Consider the generic case of a line that intersects the $x$-axis and the $y$-axis in two distinct points $A=(a,0)$ and $B=(0,b)$ with $a,b\ne 0$. (The exceptional cases of $a=b=0$ or a line parallel to the $x$-axis [but not to the $y$-axis, why?]) are left as an exercise. Let $P$ be any point on that line. And let $Q=(x,0)$ be the point of intersection of the $x$-axis with the line parallel to the $y$-axis through $P$. Let $R=(0,y)$ be the point of intersection of the $y$-axis with the line parallel to the $x$-axis through $P$. Then by definition, $P$ has coordinates $(x,y)$. By the intercept theorem (once with center $A$, once with center $B$) $$ \frac{x-a}{a}=\frac{AQ}{OA} = \frac{AP}{BA}=\frac{OR}{BO}=\frac{y}{-b}$$ and hence $$ y = m x+b $$ with $m:=-\frac ba$.

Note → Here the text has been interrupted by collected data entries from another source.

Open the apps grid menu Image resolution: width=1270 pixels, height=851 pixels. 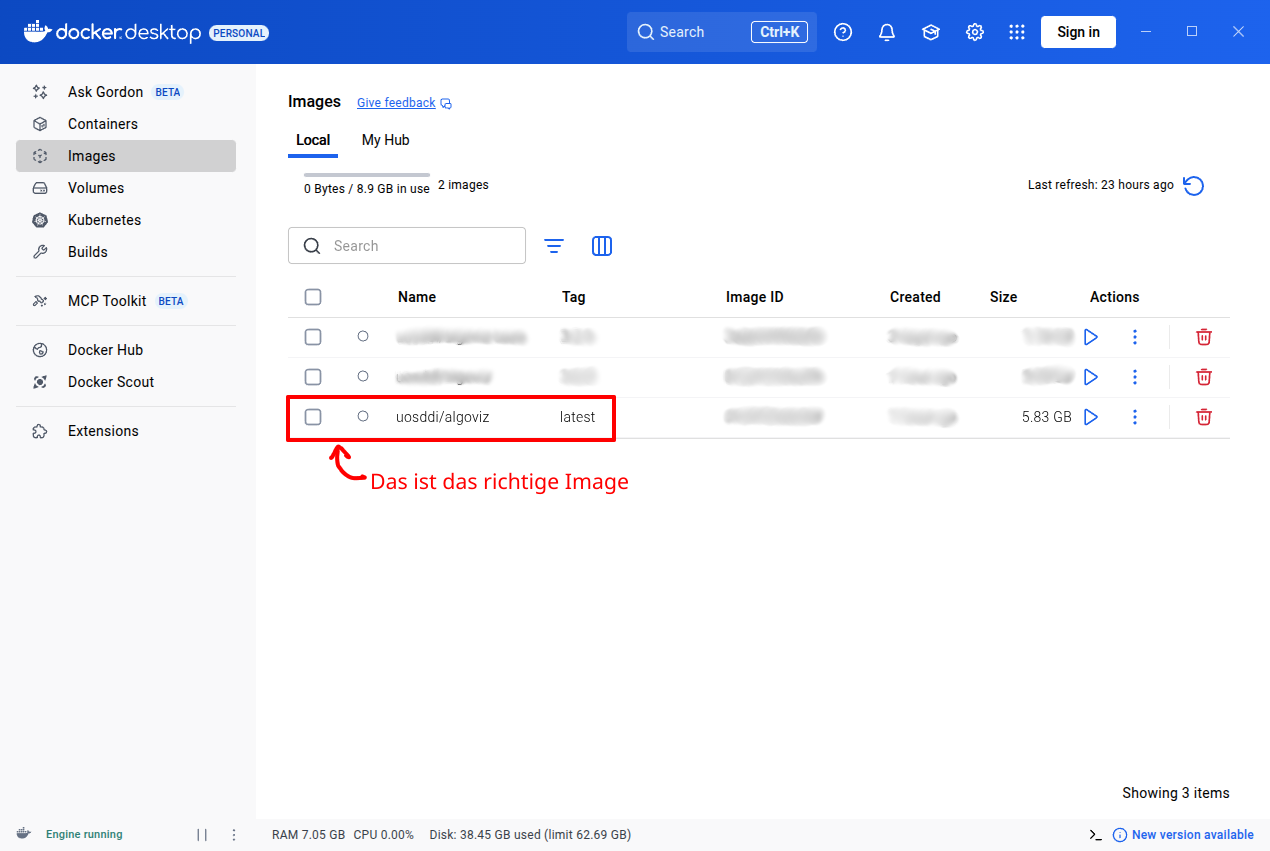1017,32
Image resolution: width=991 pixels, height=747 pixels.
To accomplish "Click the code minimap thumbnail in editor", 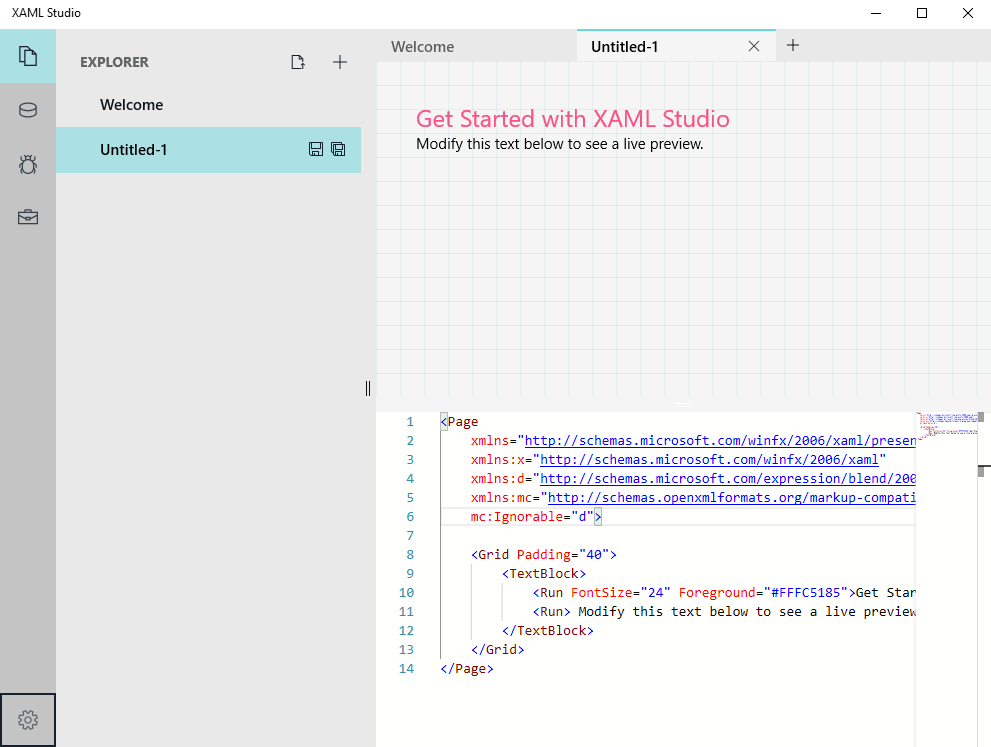I will pos(945,425).

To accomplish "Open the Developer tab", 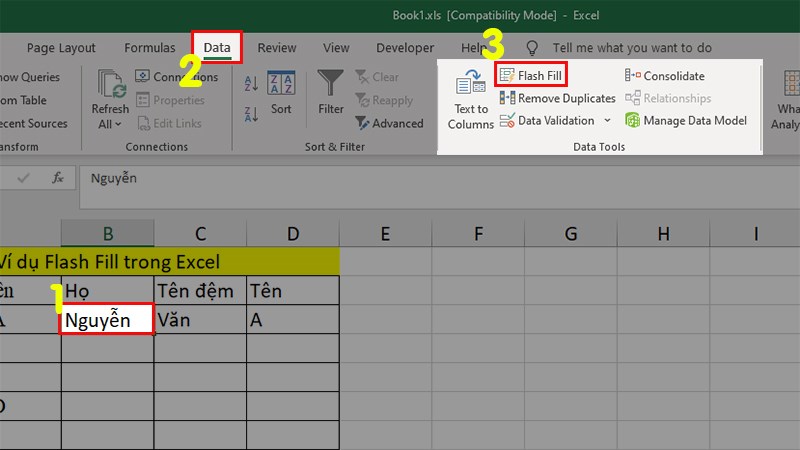I will click(x=405, y=48).
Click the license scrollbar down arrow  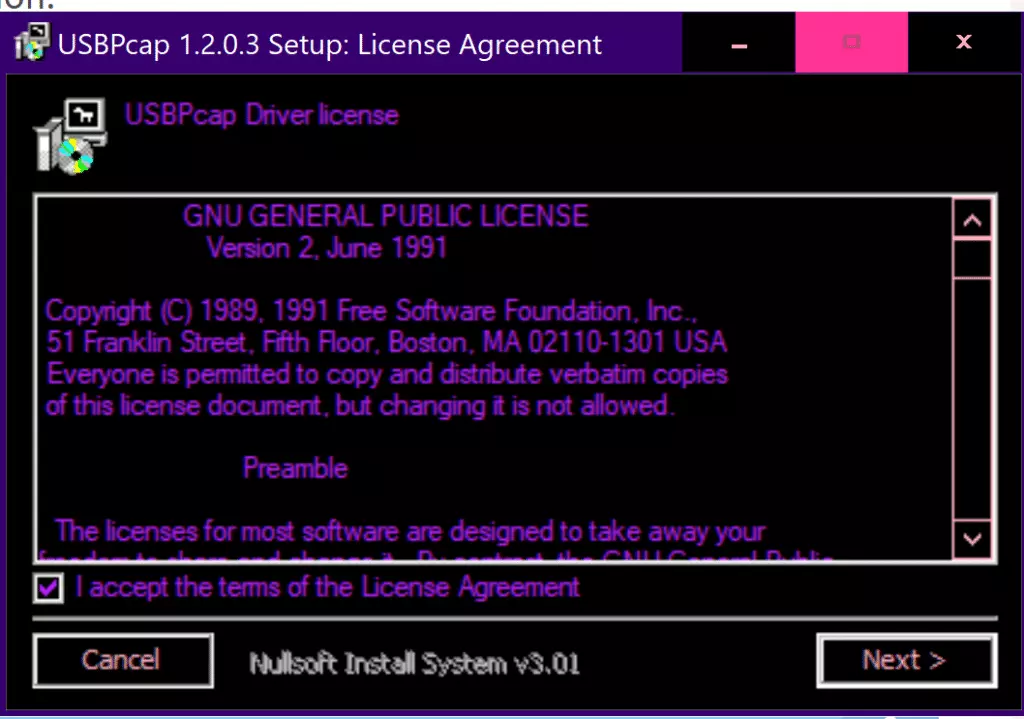972,539
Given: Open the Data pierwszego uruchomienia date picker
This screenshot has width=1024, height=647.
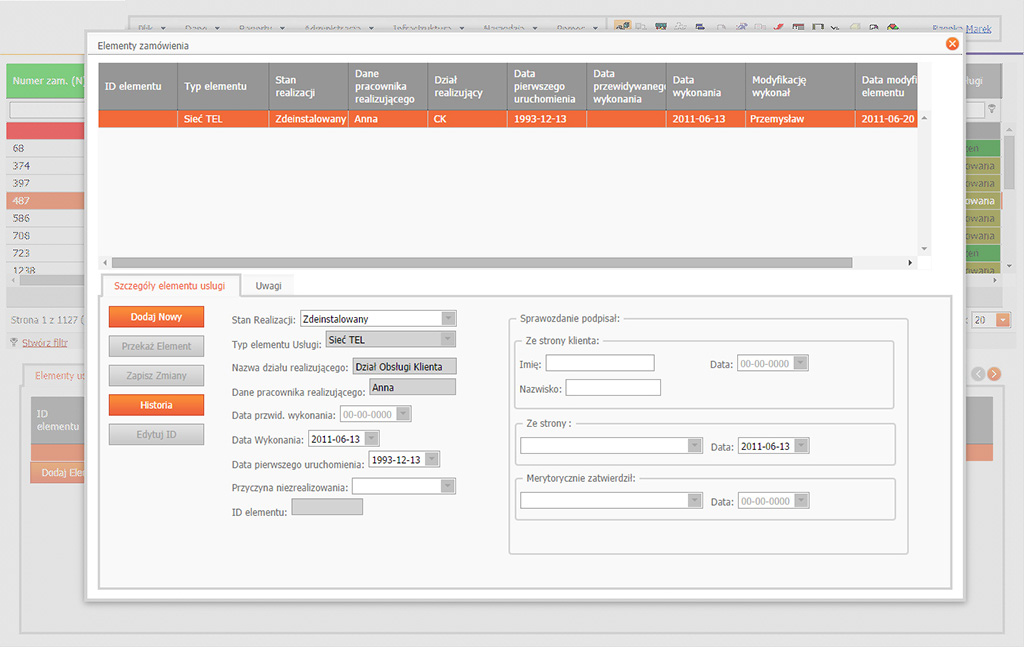Looking at the screenshot, I should [x=431, y=460].
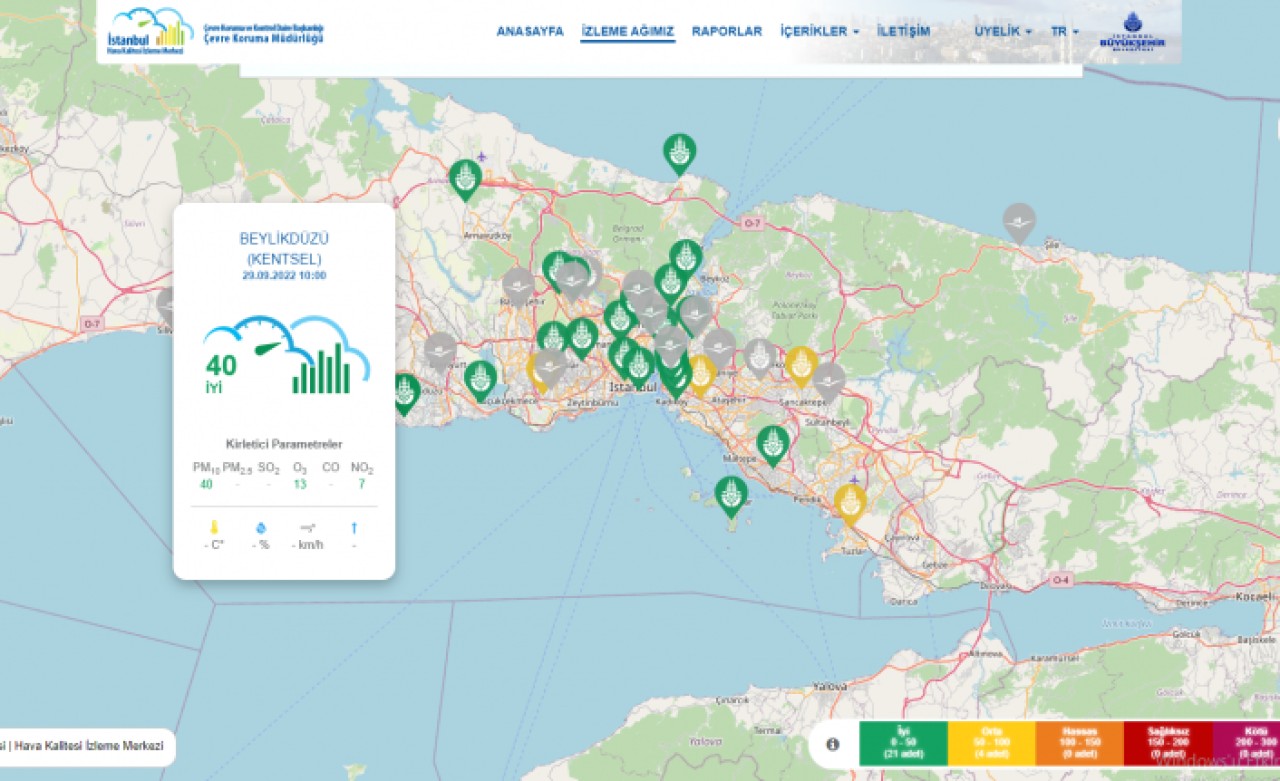Click the green station marker near Arnavutköy
This screenshot has width=1280, height=781.
pyautogui.click(x=465, y=178)
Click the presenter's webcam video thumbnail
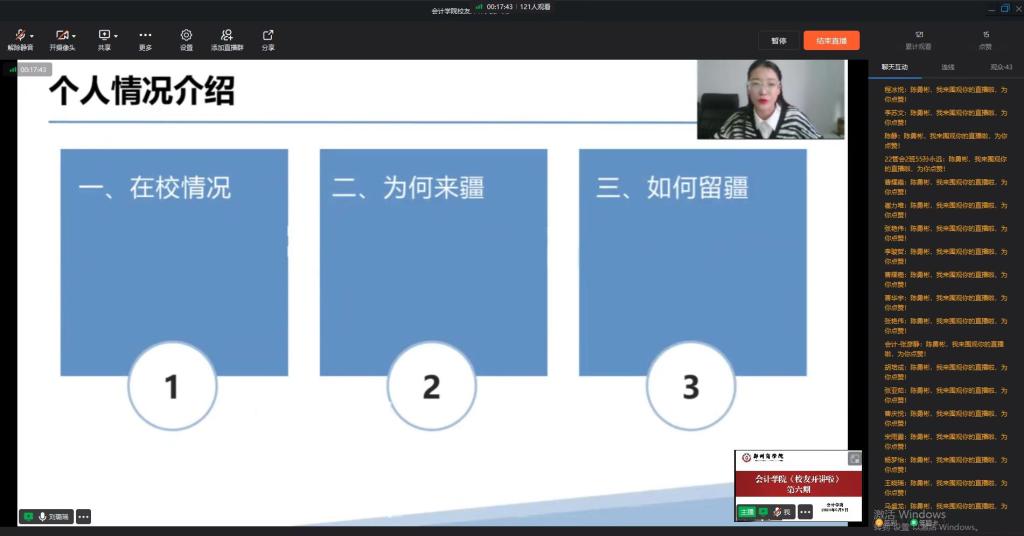Screen dimensions: 1024x536 click(x=771, y=98)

The converse (i.e. that $y=mx+b$ descibes a line) is easily verified with the converse of the intercept theorem.


I don't know if this is correct or rigorous enough (I guess it is not) but, every function $y = y(x)$ defined over $x \in \mathbb{R}$ is a straight line in the $(x,y)$ plane if and only if its curvature is zero (see MJD's comment below):

$$y''(x) = 0, \quad x \in \mathbb{R},$$

then it must hold:

$$y(x) = a x + b,$$

for $a$ and $b$ constants of integration.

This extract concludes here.